New Qualcomm CPU's Real World Performance is "Insane"

Qualcomm Snapdragon logoQualcomm impressed at the 2012 Consumer Electronic Show in January. At the show it talked about its transition down to the 28 nm node (via Taiwan Semiconductor new processes) and pushing Snapdragon 4 (S4) system-on-a-chip designs onto the market.

Developers' first taste of S4 will be delivered via the MSM8960 Mobile Development Platform (MDP), which will be distributed at the 2012 Mobile World Congress, which starts Feb. 27 in Barcelona, Spain. But AnandTech scored an early unit and has been busy benchmarking it.

How does the fourth generation Snapdragon fare? To quote AnandTech:

The CPU performance advantage... is insane.

The super-chip's performance comes, in part, thanks to the new Krait core, which is built on a licensed ARMv7 instruction set from ARM Holdings plc. (LON:ARM). The new core is similar, in some ways, to the ARM Cortex-A15 intellectual property core from ARM Holdings.

The configuration tested by AnandTech was the MSM 8960 MDP, a dual-core 1.5 GHz design. Quad-core and single-core variants will also be available. The cores onboard pack twice the L2 cache (1 MB) of their predecessor, a deeper 11-stage pipeline a 50% wider instruction decoder (3-wide), and twice the execution ports (7). The cores support out-of-order execution and 128-bit NEON instructions.

In certain math-heavy (e.g. Linpack) or cache-heavy benchmarks, the S4 more than doubles the scores of its closest competitors -- the Motorola Droid RAZR (1.2 GHz dual-core OMAP4430 from Texas Instruments, Inc. ) and the Galaxy S II (also OMAP4430), and the Galaxy Nexus (1.2 GHz dual-core OMAP4460). In browser benchmarks, the new S4 chip is 20-35 percent faster.

AnandTech summarizes:

These results as a whole simply quantify what we've felt during our use of the MSM8960 MDP: this is the absolute smoothest we've ever seen Ice Cream Sandwich run.
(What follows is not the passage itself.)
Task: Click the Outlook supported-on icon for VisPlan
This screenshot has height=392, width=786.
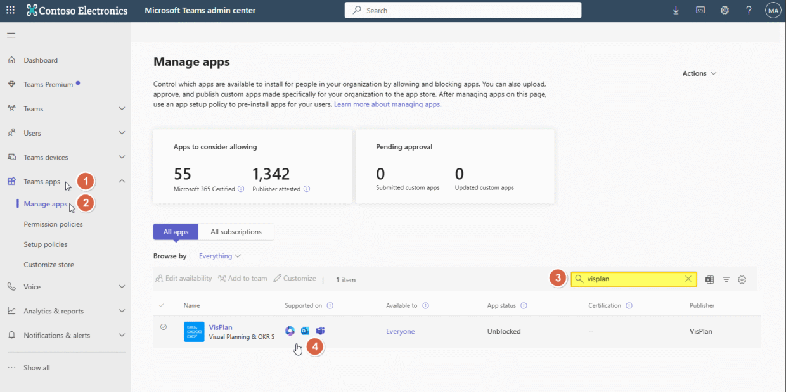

The on-die Adreno 225 GPU also receives a nice bump. While it does not dominate like the CPU, the transition to 28 nm allowed Qualcomm to squeeze Direct3D 9_3 and bump the clock speed to 400 MHz, up substantially from the 266 MHz Adreno 220.

The improvements allow the Adreno 225 to trade blows with the PowerVR SGX543 MP2 (Imagination Technologies Group plc. ) in Apple, Inc.'s (AAPL) iPhone 4S and ARM Holdings' Mali 400 in the Galaxy S II. In both cases, the Adreno 225 proves its mettle, offering performance that can match or beat the competition in some cases.
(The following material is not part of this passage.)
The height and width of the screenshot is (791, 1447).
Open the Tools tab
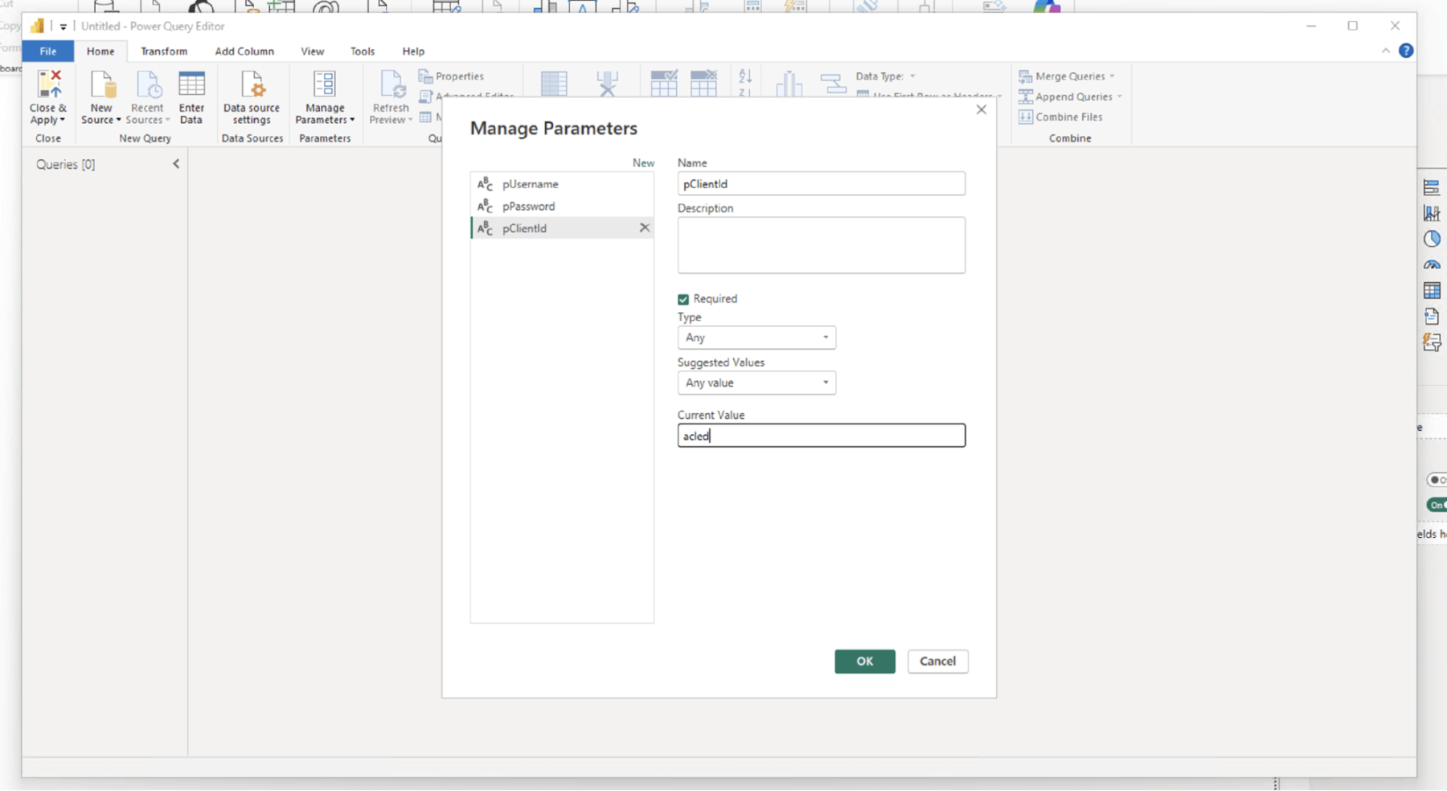tap(362, 51)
In its power benchmarks, AnandTech used the platform's built in power-measuring tools, the Trepn Profiler software. The results showed that in periods of modest activity (e.g. web browsing) a single Krait core was used, with the second core and GPU only occasionally becoming activity. Power performance hovered around 400-750 milliwatts, with a peak consumption of about 750 milliwatts per core. Idle periods showed about 150 milliwatts.

During demanding GPU activity like games, the platform could suck down 800-1200 milliwatts.

The average Android cell phone has been a 1600 and 2000 milliwatt-hour battery, so this indicates that the phone is good for about 3-4 hours of web browsing and 1.5-2 hours of gaming. Again, this lower battery life is thanks to the development platform's larger 4-inch display, much as the iPhone's strong battery life is thanks to its small 3.5-inch display.

The development model was running Android 4.0.3.

Overall, the S4 is likely to see heavy pickup in Windows Phone models. It also could potentially win business from Samsung Electronics Comp., Ltd. (KS:005930), who experimented with the S3 in some of its Galaxy S II models.